2. Why some users see only wired devices or missing entries
Community troubleshooting threads show real‑world firmware and model differences: users of older units such as the 2704n report that the Home Network page sometimes displays only wired (Ethernet) devices or forgets wireless clients entirely, and entries can disappear until a reboot [2] [6]. Plusnet staff and experienced users acknowledge that the 2704n lacks many logging/monitoring features and that firmware variants affect what the GUI reports [3] [6].
3. What Plusnet routers do not reliably provide (and what that means for visibility)
Multiple community posts confirm that consumer Plusnet hubs typically do not log detailed browsing history or provide per‑device bandwidth graphs or SNMP for external monitors; the Hub Two explicitly lacks SNMP and the vendor GUI may not give the granular telemetry people expect, so local device lists are functional but limited for long‑term auditing [3] [7]. Where users need DNS query logs, traffic history or advanced monitoring, community advice points to running a local DNS server, Pi‑hole, or using a third‑party router that supports those features [3].
4. Practical steps users take when the hub’s device list isn’t enough
Forum contributors routinely recommend replacing or supplementing the Plusnet hub with a separate router/access point, using tools such as Fing or “who’s on my Wi‑Fi” apps for quick scans, deploying Pi‑hole or a local DNS server to record queries, or adding a router that supports SNMP or more detailed device tracking; parental‑control apps and third‑party GUIs also pretend to fill the gaps for compliant Plusnet models like the Plusnet One [8] [9] [10].
5. Where reporting ends and uncertainty begins
The sources available are user forums, Plusnet help pages and community replies; they document what a logged‑in home user can see via the hub GUI and what features are absent in certain models, but they do not provide authoritative documentation on whether Plusnet as an ISP can remotely list customer‑side connected devices from the WAN side — that capability is not shown in these sources, so no definitive claim about Plusnet’s remote visibility beyond the router GUI can be made from the provided reporting [5] [4] [2].
6. Bottom line for someone who wants to know “Can Plusnet see what devices are connected to my router?”

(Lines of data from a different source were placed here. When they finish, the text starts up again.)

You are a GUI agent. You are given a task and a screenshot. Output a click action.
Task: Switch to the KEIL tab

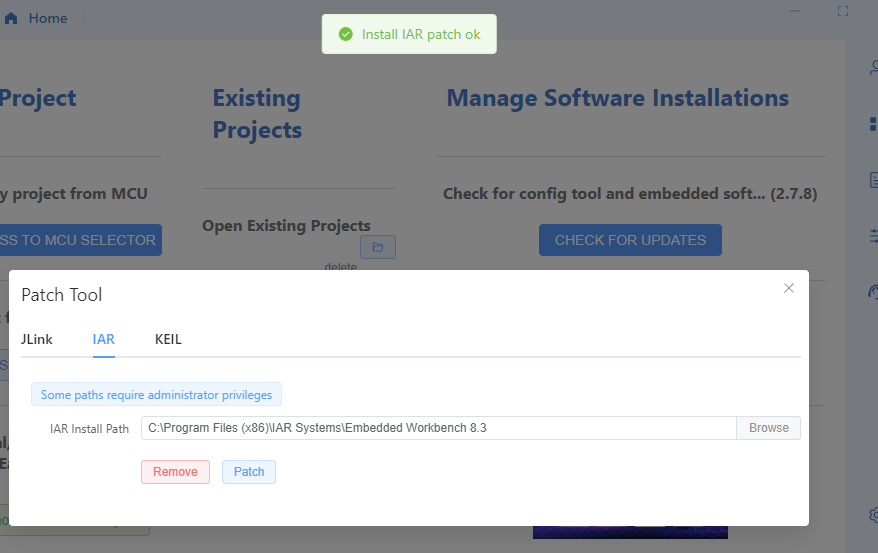168,339
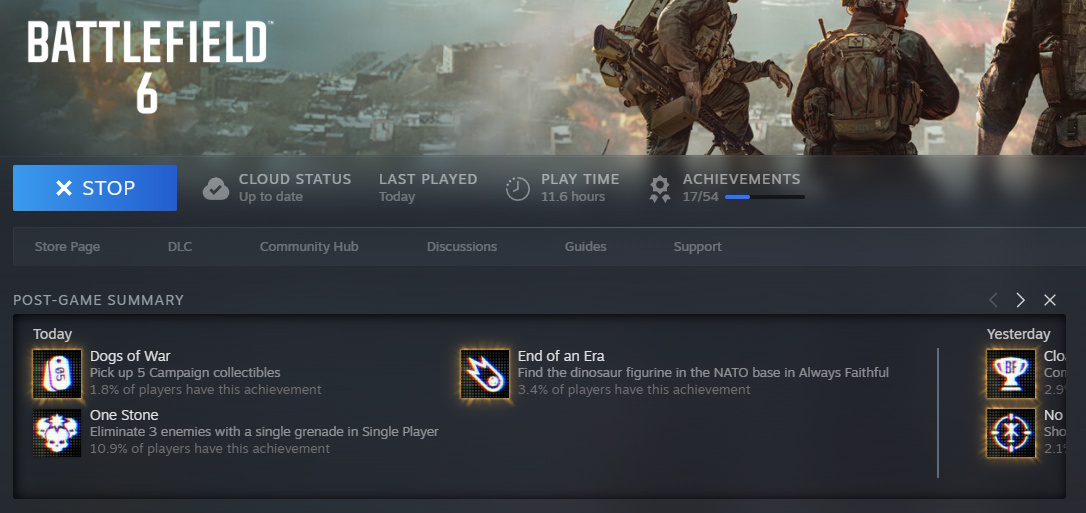Go to the Community Hub
The width and height of the screenshot is (1086, 513).
coord(309,246)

Locally, yes — the Plusnet hub admin pages show connected devices for supported models (Hub One/Two and the Plusnet One’s network map) and that is the primary mechanism for visibility [1] [4] [5]; with older or stripped‑down firmware (2704n and similar), the GUI can be incomplete and won’t show everything [2] [3]. For richer, persistent, or network‑level logging, the community advises adding a third‑party router or local DNS/monitoring tools, because built‑in hub features are limited [3] [7].